I was thinking, too, that Bricker might’ve been an excellent choice for Chief Justice at the start of Ike’s term. He was one of only a handful of Republican Attorneys General during the 1933-37 period, followed by 6 years as Governor (1939-45). Had he not stepped down as Governor to run as Dewey’s VP in 1944, he would’ve likely won a 4th 2-year term as Governor (instead, they narrowly elected Conservative Democrat Frank Lausche).

He won the open Senate seat of Harold Burton (a Republican appointed to the Supreme Court by Truman) in 1946 and was reelected in 1952. Unfortunately, because Lausche was Governor and that one seat was the difference between a GOP or Dem majority for the 1953-54 Senate, Lausche would’ve appointed a Dem (as he got to the Summer of ‘53 when Taft died, though we got the seat back in ‘54).

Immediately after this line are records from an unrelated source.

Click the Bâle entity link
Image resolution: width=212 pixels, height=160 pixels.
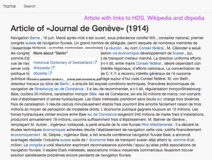pyautogui.click(x=93, y=94)
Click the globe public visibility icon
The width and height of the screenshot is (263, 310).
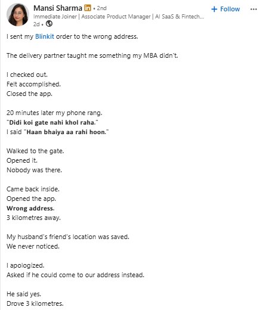[x=49, y=24]
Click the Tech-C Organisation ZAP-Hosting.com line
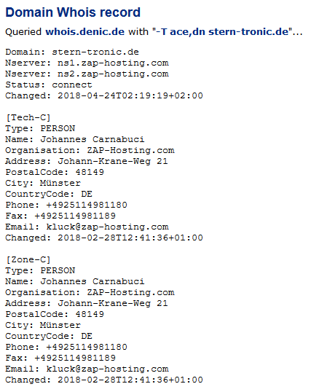This screenshot has width=327, height=392. 90,150
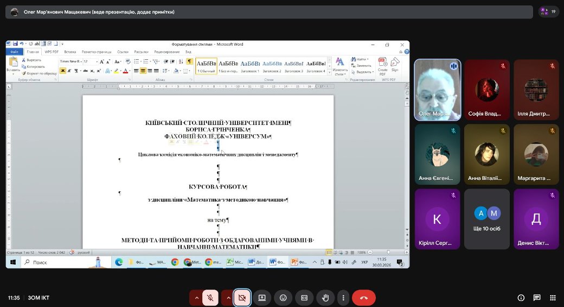Toggle closed captions in the meeting

point(304,298)
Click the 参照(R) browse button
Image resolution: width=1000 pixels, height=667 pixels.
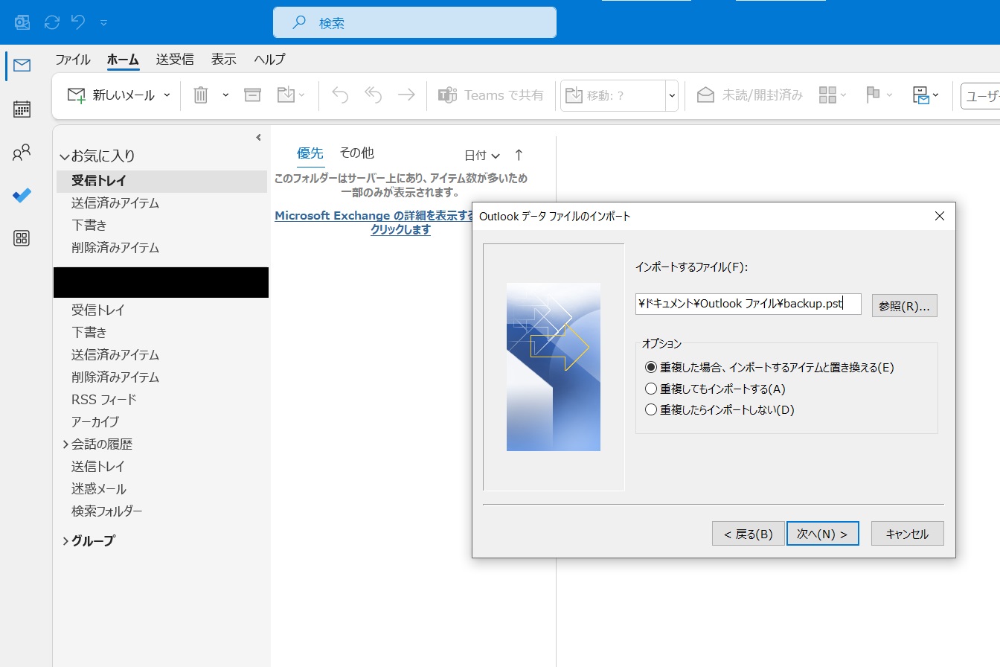click(x=904, y=306)
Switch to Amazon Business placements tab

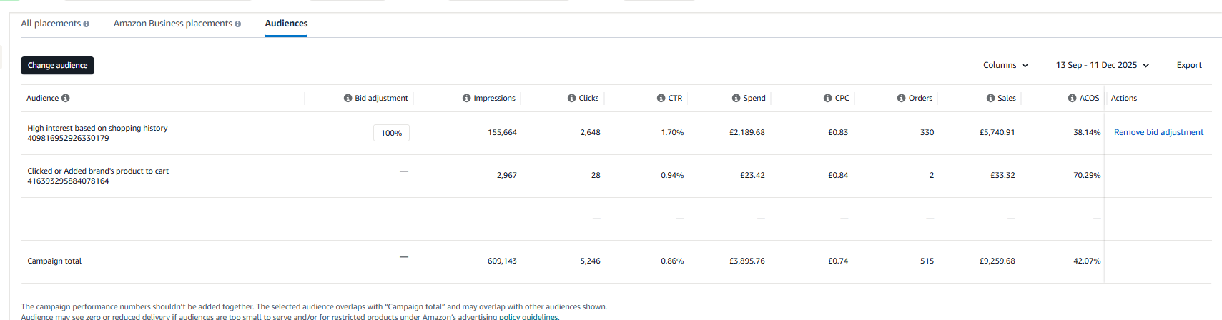172,24
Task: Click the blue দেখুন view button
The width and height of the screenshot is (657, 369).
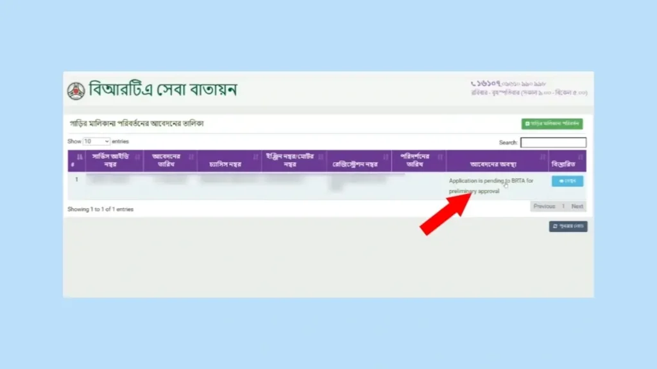Action: [x=567, y=181]
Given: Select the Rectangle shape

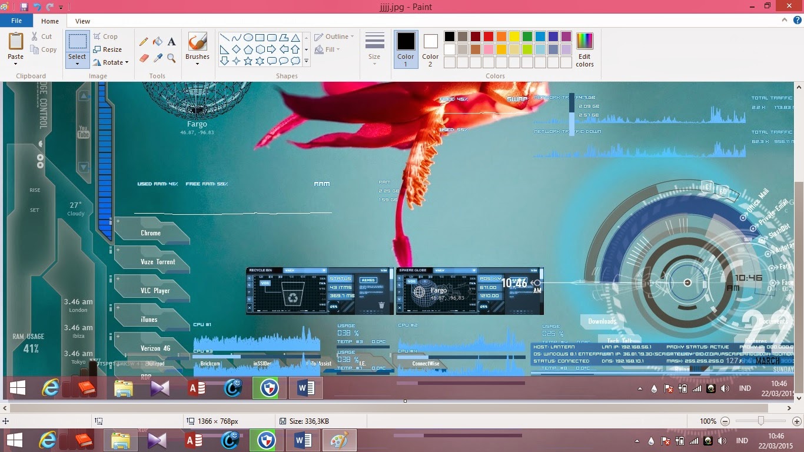Looking at the screenshot, I should click(260, 38).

Bricker could’ve conceivably served on the court until his death... in 1986 ! Just in time for Rehnquist to succeed him as he did Warren Burger. Instead, alas, Bricker was one of the class of enormous casualties of 1958 against the execrable leftist Democrat Stephen Young (the mentor of Howard Metzenbaum, who was his campaign manager).

Who knows what either a President or Chief Justice Bricker would’ve done to reign in the government and/or SCOTUS ? He was a big believer in local government and right-to-work. Right-to-work ought to be a Constitutional Amendment.


63 posted on 04/01/2013 2:11:11 AM PDT by fieldmarshaldj (Resist We Much)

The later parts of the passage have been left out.